• _Texto_
La Palabra Entre Nosotros (en-US)

Feb/Mar 2009 Edición

El desafío de la transformación

Dar la buena pelea

El desafío de la transformación: Dar la buena pelea

Siempre en las películas de guerra, del oeste o de ciencia ficción o incluso en las comedias de romance, vemos que se enfrentan los buenos contra los malos.

Tal vez algo parecido era lo que San Pablo estaba pensando cuando escribió su carta a los romanos. Especialmente en el capítulo ocho, el apóstol nos presenta una situación similar. El bueno es la persona que vive “en el espíritu” y el malo es el que vive “en la carne”. Según el apóstol, todos actuamos de una cierta manera cuando vivimos en el espíritu, y de una manera totalmente diferente cuando vivimos en la carne. En el primer caso, avanzamos por el camino de la rectitud y santidad; en el segundo caso, vamos cayendo cada más en el abismo del pecado.

Todos los días nos enfrascamos en este combate entre el bien y el mal, o como lo dice San Pablo, en la confrontación entre el espíritu y la carne. De una manera muy particular, esta batalla personal pasa a primer plano en la Cuaresma. La exhortación a hacer ayuno, orar y dar limosna nos desafía a “dominar nuestro afán de suficiencia y a repartir nuestros bienes con los necesitados” (Prefacio III de Cuaresma), por lo que debemos decidir cómo vamos a responder. A medida que avanza la Cuaresma, empezamos a darnos cuenta de que el verdadero campo de batalla no está centrado en nuestro cuerpo, es decir, en lo que vamos a comer o cuánto tiempo vamos a dedicar a la oración. Más bien, el verdadero “campo de batalla” se encuentra en nuestro razonamiento: en lo que pensamos, las actitudes que tenemos y en lo que hacemos frente a Dios y a los demás.

Así pues, analicemos por un momento aquella batalla que se libra en la mente de cada uno. Reflexionemos también sobre algunas estrategias que pueden ayudarnos a ganar esta batalla, de manera que, cuando llegue la Pascua de Resurrección, nos encontremos más cerca de Jesús y llenos de su amor y de su gracia.

El verdadero campo de batalla. Comencemos por algo un poco simplista, pero bastante útil para entender nuestra vida interior. Cada uno de nosotros tiene muchos atributos, virtudes y talentos maravillosos y valiosos, que son los regalos que Dios nos ha dado para cultivar y fortalecer durante la vida. Son cosas tales como la generosidad, la bondad, la sinceridad, el amor, la compasión y la perseverancia. Dios ha querido tomar estas virtudes y dones y llenarlos de su gracia, porque así pueden ayudarnos a edificar su Iglesia y servir al bien común.

• _Sección de datos_
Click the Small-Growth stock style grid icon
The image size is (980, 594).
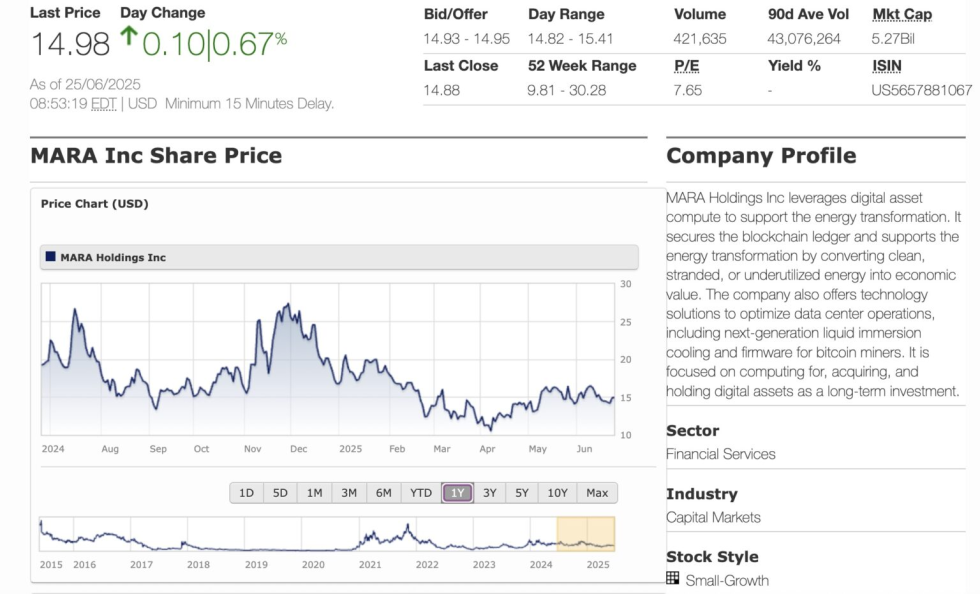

• _Problemas_
1. ¿Qué virtudes y dones nombra el artículo sobre el desafío de la transformación como regalos que Dios nos ha dado?
2. Prosigue el artículo sobre el desafío de la transformación a partir de su última oración.

• _Resultados en orden_
1. La generosidad, la bondad, la sinceridad, el amor, la compasión y la perseverancia.

2.
Por otra parte, también tenemos deseos, hábitos y tendencias que son contrarios a Dios y dañinos para nosotros mismos y nuestros semejantes, tales como la avaricia, el egoísmo, la envidia, las apetencias desordenadas y el engaño. Ahora bien, junto con cultivar y desarrollar los dones buenos, también hemos “desarrollado” algunas de estas tendencias desviadas y pecaminosas, que han influido en nosotros mismos, con el resultado de que nos han alejado del Señor y de su voluntad para nuestra vida.

Así pues, en nuestra propia mente se libra esta batalla entre el deseo de vivir según el espíritu y el anhelo de ceder a nuestras propias inclinaciones, despreocupándonos de Dios y de sus planes para nosotros y para su pueblo. Pero eso no es todo. También tenemos al Espíritu Santo, que habita en nuestro corazón, y Él no está dormido. De hecho, está muy vivo y siempre está tratando de decirnos lo mucho que Dios nos ama y cuánto quiere bendecirnos. Además, siempre procura guiar nuestras acciones por el camino recto y nos ayuda a relacionarnos debidamente con los demás. Le gusta mucho consolarnos cuando nos sentimos tristes y animarnos cuando estamos contentos, invitándonos constantemente a decidirnos a participar en el amor, la misericordia y la sabiduría de Dios.

Pero hay también otro “actor” en este drama de la batalla por el dominio de nuestra mente: el diablo. El “Tentador” también está siempre rondando cerca de nosotros, pero nunca en nuestro interior, y lo que hace es bombardearnos constantemente con una tentación tras otra. Se pasa todo el tiempo susurrándonos mentiras y medias verdades al oído y lanzándonos “flechas encendidas” hacia nuestra mente (Efesios 6,16), y tratando de convencernos de que tenemos derecho a hacer todo lo que nos plazca. ¡Este es un trabajo que lo cumple a la perfección!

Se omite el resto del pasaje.